Photos of John Parker's House

Photographer's notes

John Albert Parker, Jr. was a complicated soul: part cynical curmudgeon, part encyclopedic neighborhood raconteur, part sentimental lover of all things cuddly and sweet. He was also a huge collector of books, tapes of old radio and TV shows, photographs, graphic prints — especially pinup pictures — figurines, comic books, baseball cards, teddy bears, assorted antiques and memorabilia of all kinds. So, why not photo's of John Parkers house? It was all too wonderful not to try to preserve some meager semblance of it in photos.

About a month after John's death on May 11, 2014, several hours were spent taking photographs at his splendid old Queen Anne-style mansion (built in 1897). Everything was photographed in its place using combinations of available light from the windows and the house lamps as well as the camera’s flash. Since John had filled practically every nook and cranny of the huge old house (7,650 square feet) with one visual delight after another, the cramped quarters of hallways, bathrooms, and dormers provided their own photographic challenges. Then too, there was the sheer excess of items spread around the rooms and covering the walls.

+ + +

Please set down, word for word, the passage of the photographer's notes on John Parker's house that begins at the words "John Albert Parker, Jr." and stops after "it in photos.".

▸ **DATA LINES**:
+ + +

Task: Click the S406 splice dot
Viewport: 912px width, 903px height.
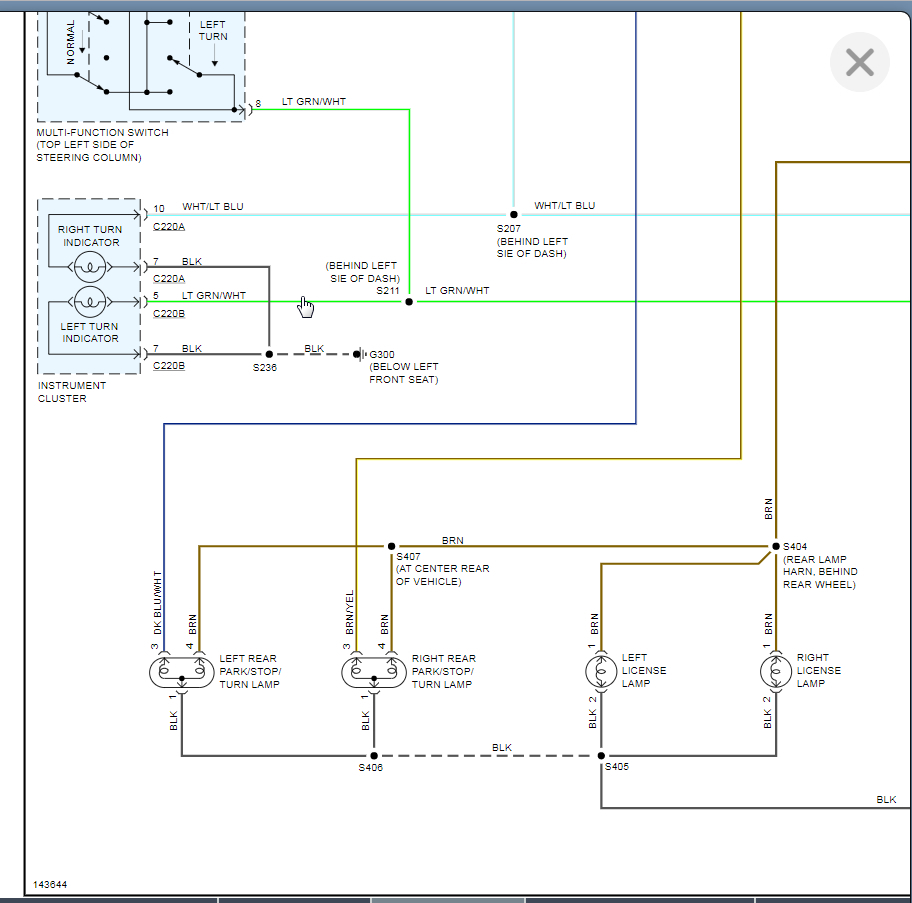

+ + +

▸ **RIGHT ANSWER**:
John Albert Parker, Jr. was a complicated soul: part cynical curmudgeon, part encyclopedic neighborhood raconteur, part sentimental lover of all things cuddly and sweet. He was also a huge collector of books, tapes of old radio and TV shows, photographs, graphic prints — especially pinup pictures — figurines, comic books, baseball cards, teddy bears, assorted antiques and memorabilia of all kinds. So, why not photo's of John Parkers house? It was all too wonderful not to try to preserve some meager semblance of it in photos.